Clin Res Cardiol (2022). https://doi.org/10.1007/s00392-022-02087-y

Novel Anatomical Orientation Lines for Localization of the Transseptal Puncture site with 3D-electroanatomical Mapping system
K. Isgandarova1, M. Braun2, T. Fink3, V. Sciacca2, M. El Hamriti2, M. Khalaph3, D. Guckel4, C. Sohns2, P. Sommer2, G. Imnadze3
1Klinik für Kardiologie, Herz- und Diabeteszentrum NRW, Bad Oeynhausen; 2Klinik für Elektrophysiologie/Rhythmologie, Herz- und Diabeteszentrum NRW, Bad Oeynhausen; 3Elektrophysiologie/ Rhythmologie, Herz- und Diabeteszentrum NRW, Bad Oeynhausen; 4Klinik für Elektrophysiologie/ Rhythmologie, Herz- und Diabeteszentrum NRW, Bad Oeynhausen;

Background and purpose:
Transseptal puncture (TSP) is the main access route during left-sided ablations. We have hypothesized that using of three anatomical orientation lines may help in the identification of optimal TSP site on the 3D map.

Methods:
100 consecutive patients who underwent ablation for left-sided arrhythmia were included. The images from preprocedural multislice-detector computer tomography were merged with a 3D-electroanatomical map allowing for more accurate spatial orientation during the procedure. Transseptal puncture was conducted under fluoroscopy. We draw three imaginary lines connecting the anterior and posterior margins of superior vena cava (SVC) and inferior vena cava (IVC) as well as coronary sinus (CS) ostia on the 3D-EAM (Fig 1). The position of the actual site of TSP was then projected onto these lines and measurements were compared to reveal a trend.

Results:
The TSP site was always at the safe distance (in average 8 ±5mm) from the anterior line (between anterior margin of SVC and coronary sinus ostia) and was comparable with the data’s described earlier. No periprocedural cardiac tamponade and no mislead TSP into the aortic root occurred. The novel orientation lines between SVC and IVC demonstrated stable association with the TSP site. The distance from TSP to IVC line was 15 ±6mm in average and it was at the mark of 56 ±1% on the IVC line. The distance of TSP to SVC line composed 12 ±7mm in average and it was at the mark of 31 ±1% on the SVC line.

Conclusion:
The novel SVC and IVC lines together with the anterior line are a helpful additional tool for identification of an optimal TSP site. This finding can increase the safety of the procedure and decrease the need of fluoroscopy.   

Keywords:
transseptal puncture, zero fluoroscopy ablation, fossa ovalis, electroanatomical map.

Figure 1.

Left: anatomical specimen showing the structures of interatrial septum from the left atrial side. Dotted lines describes the SVC and IVC lines; the yellow arrowheads along the Waterstones groove.

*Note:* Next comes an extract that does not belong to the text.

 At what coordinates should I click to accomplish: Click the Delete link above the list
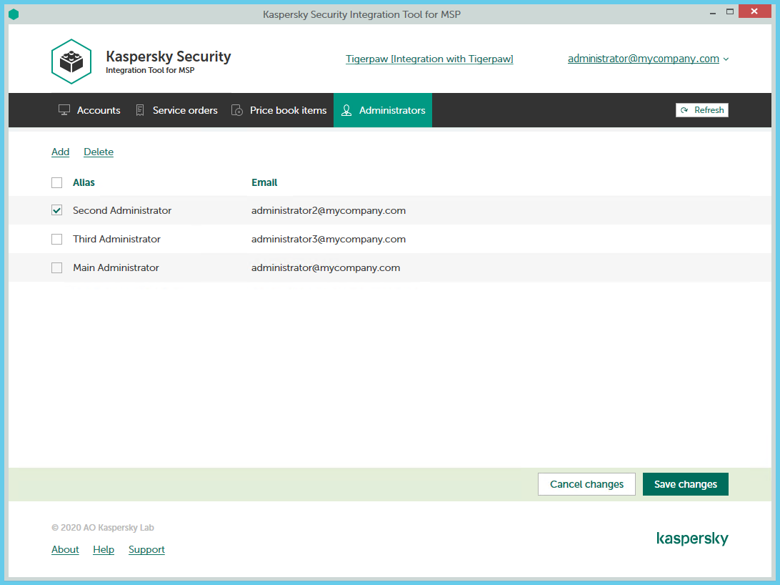click(x=99, y=152)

Middle: 3D-electroanatomical map of the right atrium (grey) and the integrated CT scan of the left atrium in blue.

Right: schematically illustration of additional anatomical measurements: Anterior, SVC and IVC lines, distances from the TSP to the lines as well as level of the TSP according to the line (measured in percentage): anterior line level, SVC level and IVC level. FO -fossa ovalis; Ao – ascending aorta;  IVC – inferior vena cava; SVC- superior vena cava; CS – coronary sinus, TSP-transseptal puncture.